Rabbi Levi Goldstein, an educator and resident of the Crown Heights neighborhood of Brooklyn, was hospitalized in critical condition after contracting the coronavirus. He is in critical condition and is sedated and on a ventilator.
His son, Zalman Goldstein, posted an emotional video reading:
"Dear brothers, this is Zalman Goldstein, son of Rabbi Levi Goldstein, a veteran educator. Everyone knows him; his father, Rabbi Shlomo, was the director of Lag BaOmer processions for the Rabbi. I would like to ask you to spare your lives! You don't understand what's happening here! This is devastation! People are still hiding, they don't want to reveal that they have sick people at home, they are afraid to reveal it - and this is an extremely serious situation.
"Here in Crown Heights, dozens and dozens, maybe hundreds, are already calling me, not wanting them to know, but wanting to know which hospital to go to, which doctor, and what medications are available.

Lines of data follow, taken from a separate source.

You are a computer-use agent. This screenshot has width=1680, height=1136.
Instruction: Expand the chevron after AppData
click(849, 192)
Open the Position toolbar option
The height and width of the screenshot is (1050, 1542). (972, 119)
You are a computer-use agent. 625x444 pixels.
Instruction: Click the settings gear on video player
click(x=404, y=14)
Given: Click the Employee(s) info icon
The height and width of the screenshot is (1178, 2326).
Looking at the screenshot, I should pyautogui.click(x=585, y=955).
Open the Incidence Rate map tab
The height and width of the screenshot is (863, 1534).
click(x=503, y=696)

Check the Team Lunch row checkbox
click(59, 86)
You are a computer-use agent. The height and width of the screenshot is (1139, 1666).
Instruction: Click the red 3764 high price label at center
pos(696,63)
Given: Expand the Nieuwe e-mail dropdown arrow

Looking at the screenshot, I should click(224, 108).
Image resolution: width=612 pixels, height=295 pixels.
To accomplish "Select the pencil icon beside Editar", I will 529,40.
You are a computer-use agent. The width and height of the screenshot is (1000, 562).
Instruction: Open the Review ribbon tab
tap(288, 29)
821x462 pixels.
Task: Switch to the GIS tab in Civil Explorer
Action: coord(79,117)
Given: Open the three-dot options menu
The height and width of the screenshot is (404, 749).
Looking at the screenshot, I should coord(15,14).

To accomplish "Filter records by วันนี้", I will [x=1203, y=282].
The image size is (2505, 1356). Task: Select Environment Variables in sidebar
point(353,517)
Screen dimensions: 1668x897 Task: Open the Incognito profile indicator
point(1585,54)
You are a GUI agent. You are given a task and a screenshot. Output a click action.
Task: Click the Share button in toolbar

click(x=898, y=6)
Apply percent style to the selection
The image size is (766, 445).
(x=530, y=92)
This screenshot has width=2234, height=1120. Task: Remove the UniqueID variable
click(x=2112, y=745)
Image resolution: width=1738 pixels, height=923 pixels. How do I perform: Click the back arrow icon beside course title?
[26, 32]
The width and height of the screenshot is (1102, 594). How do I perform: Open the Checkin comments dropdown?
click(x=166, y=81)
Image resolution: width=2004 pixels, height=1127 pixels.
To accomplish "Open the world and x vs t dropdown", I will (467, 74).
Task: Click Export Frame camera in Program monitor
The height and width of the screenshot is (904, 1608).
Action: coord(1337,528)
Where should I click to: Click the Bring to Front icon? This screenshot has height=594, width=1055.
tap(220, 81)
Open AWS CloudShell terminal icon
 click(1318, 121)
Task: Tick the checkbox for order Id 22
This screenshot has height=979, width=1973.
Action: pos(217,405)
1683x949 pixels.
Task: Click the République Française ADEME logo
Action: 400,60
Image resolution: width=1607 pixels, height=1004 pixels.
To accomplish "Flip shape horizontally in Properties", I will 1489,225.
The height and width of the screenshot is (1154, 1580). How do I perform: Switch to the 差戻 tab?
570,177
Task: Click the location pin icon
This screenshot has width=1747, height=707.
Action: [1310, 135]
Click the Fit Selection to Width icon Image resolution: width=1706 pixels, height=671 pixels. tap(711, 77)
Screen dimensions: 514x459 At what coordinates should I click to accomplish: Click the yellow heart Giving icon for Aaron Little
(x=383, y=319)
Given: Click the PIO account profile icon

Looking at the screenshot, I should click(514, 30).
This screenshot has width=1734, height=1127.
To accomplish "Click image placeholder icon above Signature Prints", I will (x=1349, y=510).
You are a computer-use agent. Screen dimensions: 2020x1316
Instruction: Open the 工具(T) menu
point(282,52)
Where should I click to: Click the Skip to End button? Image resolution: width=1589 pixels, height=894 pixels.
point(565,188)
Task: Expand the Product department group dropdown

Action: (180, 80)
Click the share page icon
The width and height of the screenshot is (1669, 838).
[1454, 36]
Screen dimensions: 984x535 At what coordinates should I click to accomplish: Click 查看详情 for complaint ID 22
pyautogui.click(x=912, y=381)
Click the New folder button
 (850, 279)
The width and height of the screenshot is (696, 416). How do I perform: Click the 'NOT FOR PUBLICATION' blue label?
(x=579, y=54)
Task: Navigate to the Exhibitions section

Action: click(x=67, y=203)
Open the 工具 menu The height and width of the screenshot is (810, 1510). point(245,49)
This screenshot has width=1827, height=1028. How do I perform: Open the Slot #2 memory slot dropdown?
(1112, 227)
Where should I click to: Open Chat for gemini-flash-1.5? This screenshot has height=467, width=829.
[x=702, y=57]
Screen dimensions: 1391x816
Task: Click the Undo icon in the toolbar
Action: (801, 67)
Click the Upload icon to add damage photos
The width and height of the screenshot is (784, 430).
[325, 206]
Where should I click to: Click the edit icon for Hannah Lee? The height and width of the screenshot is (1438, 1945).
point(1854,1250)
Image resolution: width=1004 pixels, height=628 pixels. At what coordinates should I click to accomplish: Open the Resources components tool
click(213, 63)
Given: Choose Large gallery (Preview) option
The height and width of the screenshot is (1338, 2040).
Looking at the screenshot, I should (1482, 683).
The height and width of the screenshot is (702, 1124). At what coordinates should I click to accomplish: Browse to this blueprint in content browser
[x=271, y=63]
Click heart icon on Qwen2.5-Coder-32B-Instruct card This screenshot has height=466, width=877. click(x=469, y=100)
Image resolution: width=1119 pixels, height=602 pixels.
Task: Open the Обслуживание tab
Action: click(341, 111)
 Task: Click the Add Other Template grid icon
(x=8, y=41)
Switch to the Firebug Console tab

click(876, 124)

"I'm telling you the situation is extremely serious! And it's not limited to older people, it's also for young people. Unfortunately, last night a messenger on Long Island, now the name has already been published, they say Tehillim about him is in critical condition and he's in his 40s! The situation is very serious! How long can we wait, how long can we wait? For people to wake up and see that this is a danger to lives!!!
"We have no history with this kind of thing, we're not used to it, but we have to take everything seriously and do what we can! Stay home! If you have an elderly father or mother, let them stay home and no one visits them! And for a wedding, for a birthday, weddings, bar mitzvah - everything is nice, let them have a wedding with a minyan of people. I don't know, let them ask the rabbis, I'm not a rabbi - but it's forbidden! You're not allowed to leave the house! You're not allowed to go to these people! You're saving lives!"
"And the ones who think it's already spread, let's say 95 percent are already infected with it, but the other 5 percent that remain, if they can be saved - if there was one Jew whose life could be saved and if they do a $2 million campaign to donate a kidney or something - they do it, right? So what does it mean to stay home? Not to go to synagogue? To the mikveh? Not to go to the Simcha? Not willing to do that to save a Jew?
"And this is not one Jew, don't open up to the devil what's going on here. I'm informed and every few minutes I hear. There are already people in hospitals here, slowly the names are coming out, every hour families agree to reveal that they will pray for them, but this happens when the situation is already critical. And with these people, with God's help, may they all return to health, but wake up! The situation is serious and we need to ask and pray! And ask for redemption! And stop being complacent. If you still have those who are not infected, be careful! And stop hanging around, it's for your own good! Thank you very much, this is out of love for the Hasidim, sorry if I speak harshly but the situation demands it. Good news and may there be a Messiah NOW."